The thing is, contracts are agreements that are designed for strangers. If I don’t know you very well and you don’t know me, then a contract is great. It stipulates exactly what you will do for me and what I will do for you, and the legal system enforces the letter of the contract.
But, companies do not function if they run only contractually. A good company has a mission to build a great product or to provide a first-rate service. That company has to succeed today and to look forward toward an innovative future. It is not possible to enumerate all of the tasks that go into making this company succeed.
And so, good companies do not really have contracts with their employees. They have covenants. A covenant lays out the vision of the company’s future. Employees agree to give their effort collectively to create that future, and the company agrees to support their employees through compensation, benefits, training, and the creation of a fair work environment.
In this way, companies do not engage in agreements with a group of strangers. Instead, they create a neighborhood in which everyone understands the role they play to help the company to succeed in its vision.
And that is where fairness comes in.
A covenant is what allows employees to feel like they are part of something bigger then themselves. They are engaged in working toward a significant future. People with that level of engagement put in the level of effort that is required to allow that vision to become reality, regardless of what the letter of an employment contract might say.
But, when the organization does things that feel unfair, it causes people to question why they are part of this community. If upper management is compensated far more than rank-and-file employees, even in economic downturns, it creates a sense of unfairness. When one person is promoted despite the presence of other people who seem more deserving, it creates a sense of unfairness. When projects that people have worked on for a long time are cut without explanation, it creates a sense of unfairness.
That feeling that the situation is unfair leads people to ask whether they are truly part of a community. They begin to wonder whether the organization really deserves a covenant. And at that times, people may begin to revert back to the letter of the contract they signed rather than the spirit of the vision of the organization.

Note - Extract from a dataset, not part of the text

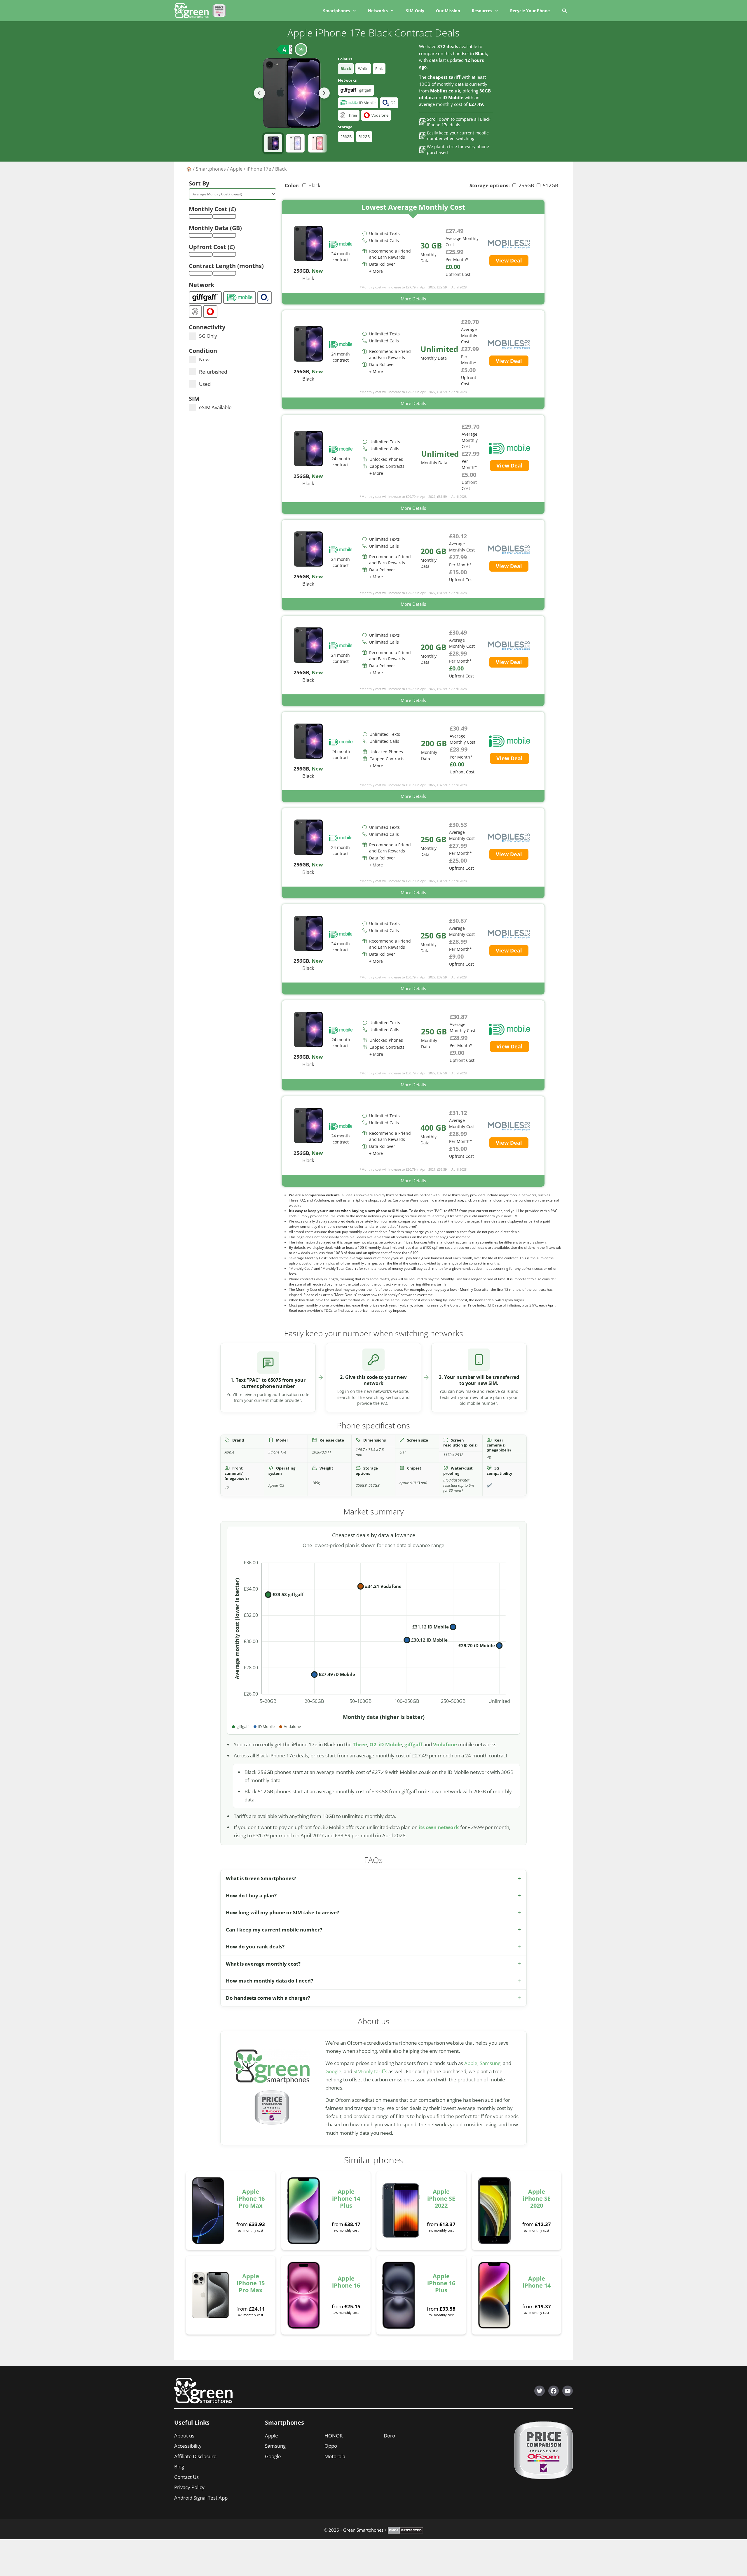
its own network (439, 1827)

For example, teachers and nurses will often engage in a “job action” when they are involved in contract disputes. In those situations, the employees believe they are being treated unfairly. So, they only perform the duties they are contractually obligated to perform. Teachers arrive exactly when they are required to and leave as soon as they are able. They do not engage in extracurricular activities or stay late to help struggling students. The community suffers, because the teachers have gone from treating the workplace as a neighborhood to treating it as a collection of strangers.
That is why it is so important to think about fairness. When the morale of an organization suffers, it is important for leaders to think about things they may have done that would push employees from thinking themselves as neighbors to thinking of themselves as strangers. At those times, it is important for leaders to hold out an olive branch and to do what they can to welcome disgruntled employees back into the neighborhood.